- Task requirements: Please set down only the lines below starting with the line with "Viewport: 890px width, 663px height." and going on through the line with "Task: Click the Nonredundant enzyme set link", verbatim and without pictures.

- The data:

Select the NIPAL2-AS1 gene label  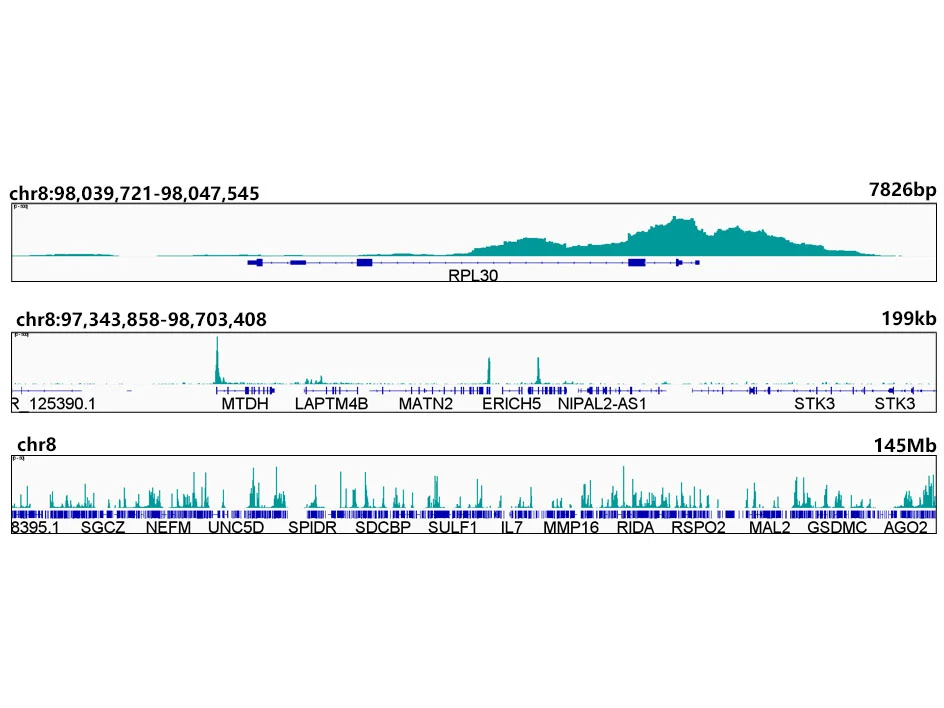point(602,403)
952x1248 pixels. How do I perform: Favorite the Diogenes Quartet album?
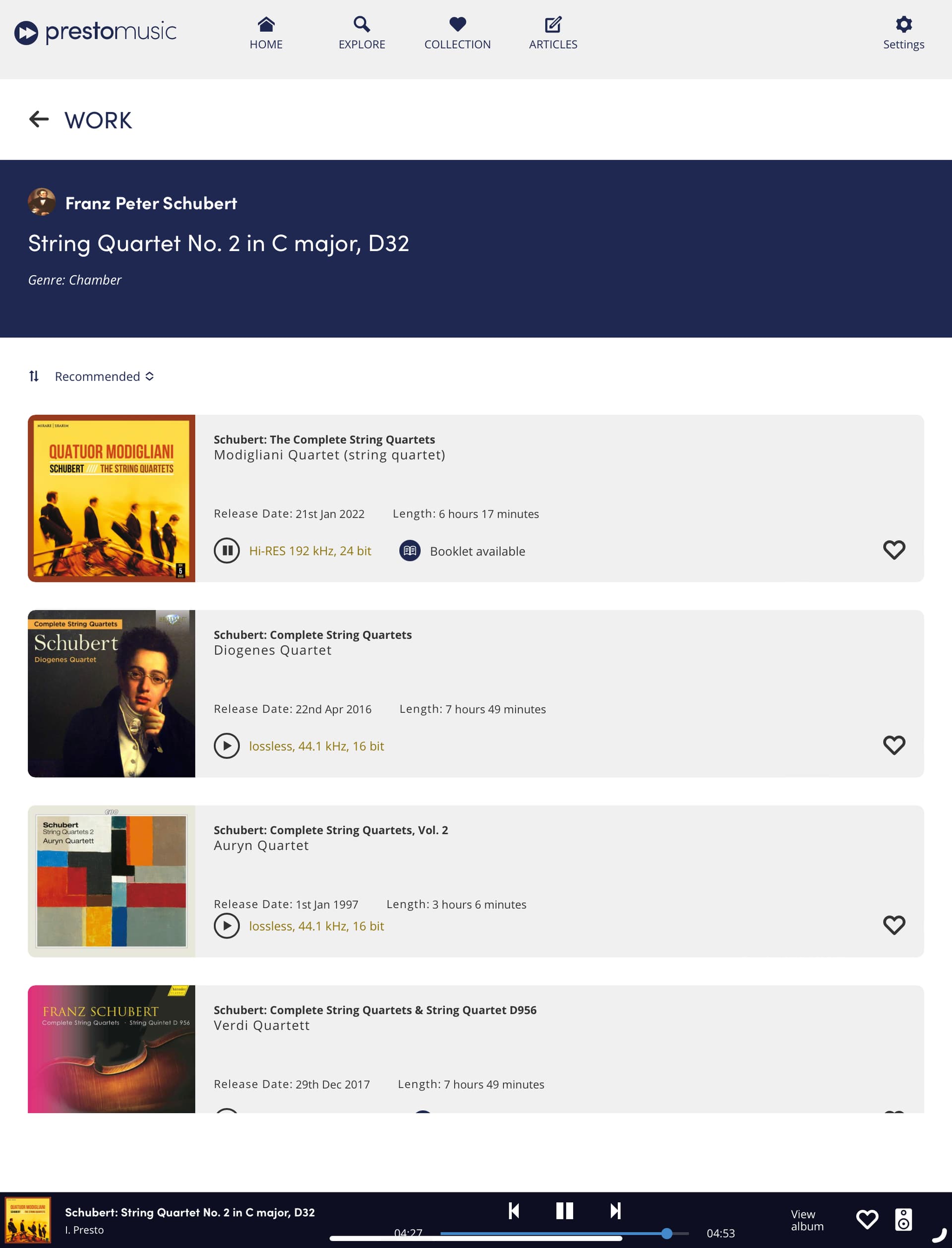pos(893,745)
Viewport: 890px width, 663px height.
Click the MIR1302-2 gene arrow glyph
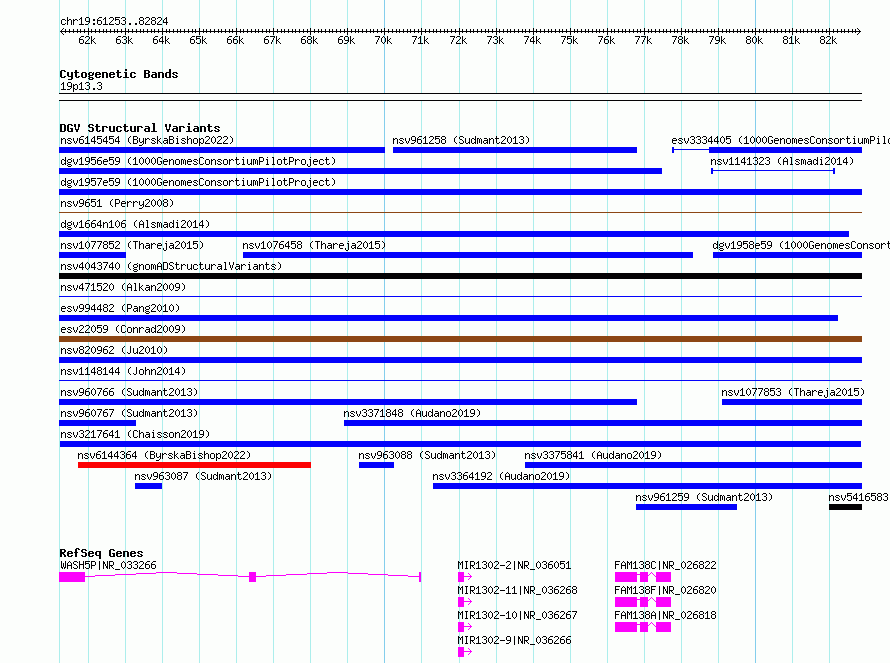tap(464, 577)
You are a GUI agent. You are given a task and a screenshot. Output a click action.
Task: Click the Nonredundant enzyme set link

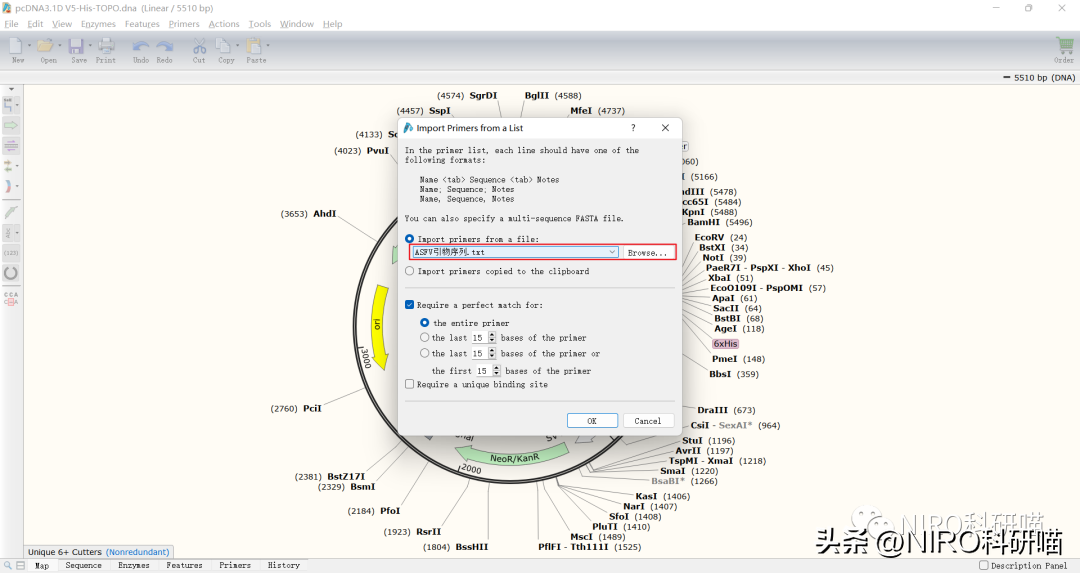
* * *
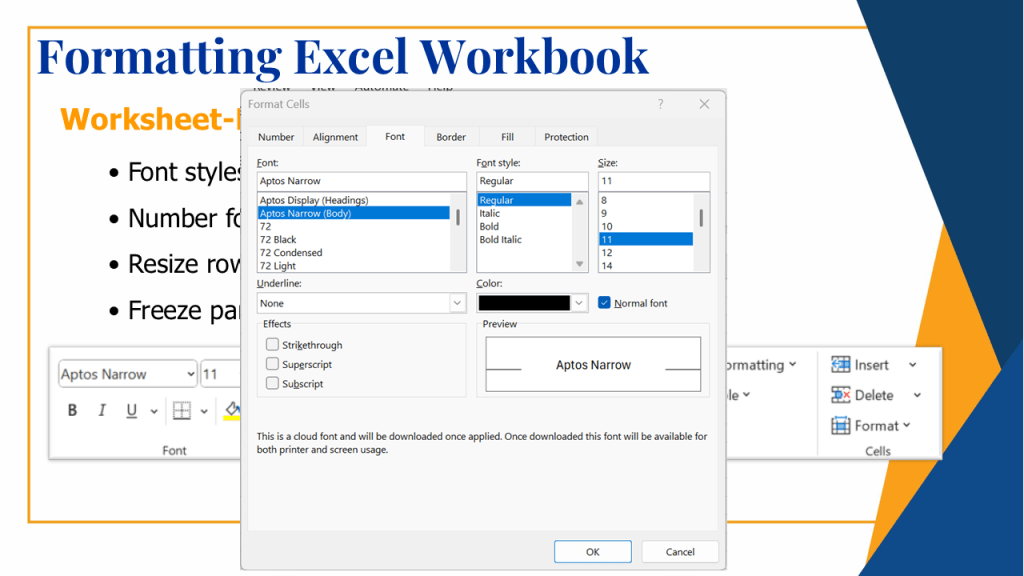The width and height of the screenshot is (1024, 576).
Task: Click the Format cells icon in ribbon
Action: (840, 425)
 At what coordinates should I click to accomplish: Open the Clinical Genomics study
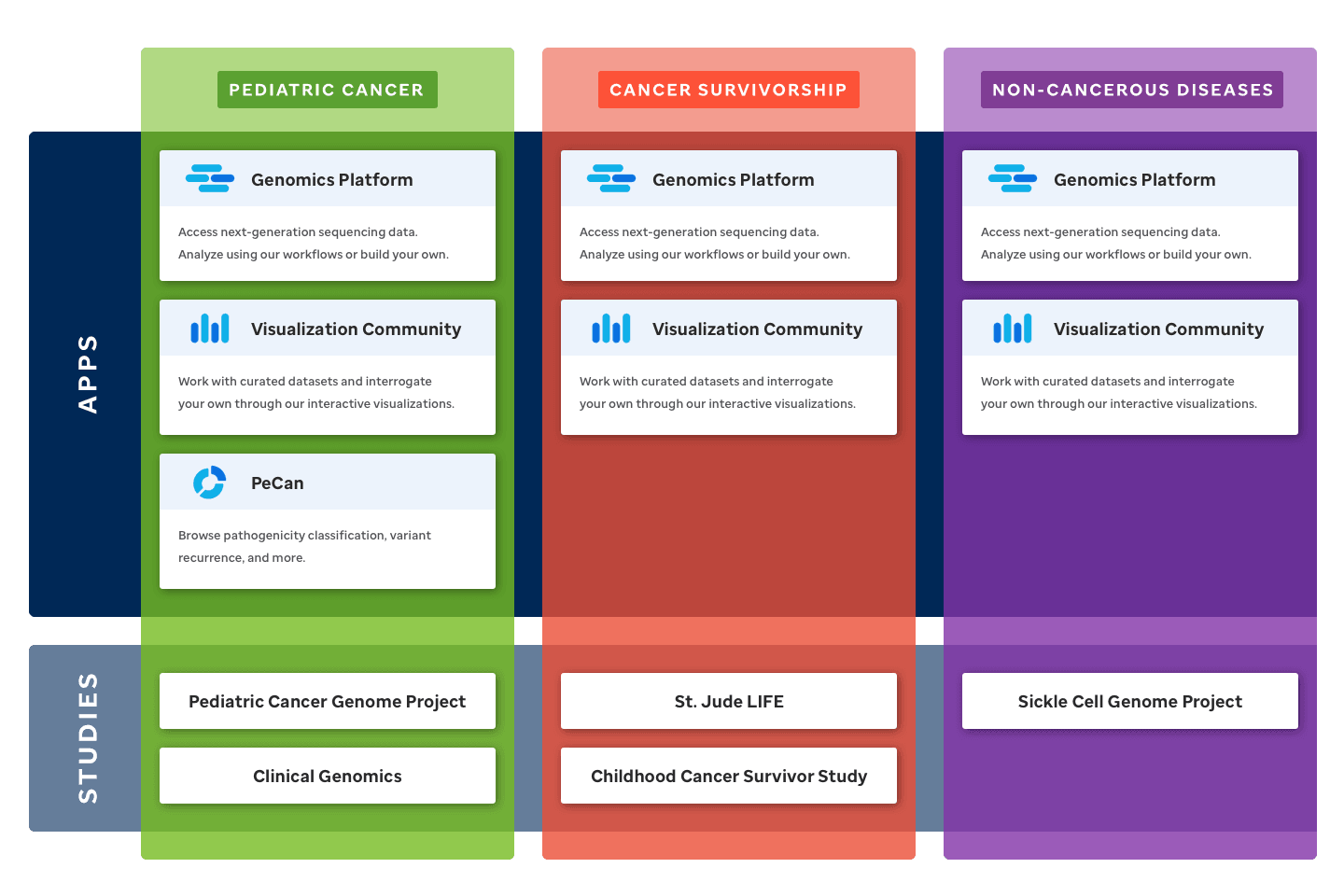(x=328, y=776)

- Result for this exercise:
Viewport: 890px width, 663px height.
Click the MIR1302-2 gene arrow glyph
tap(464, 577)
You are a GUI agent. You are given a task and a screenshot. Output a click action.
Task: Click the Nonredundant enzyme set link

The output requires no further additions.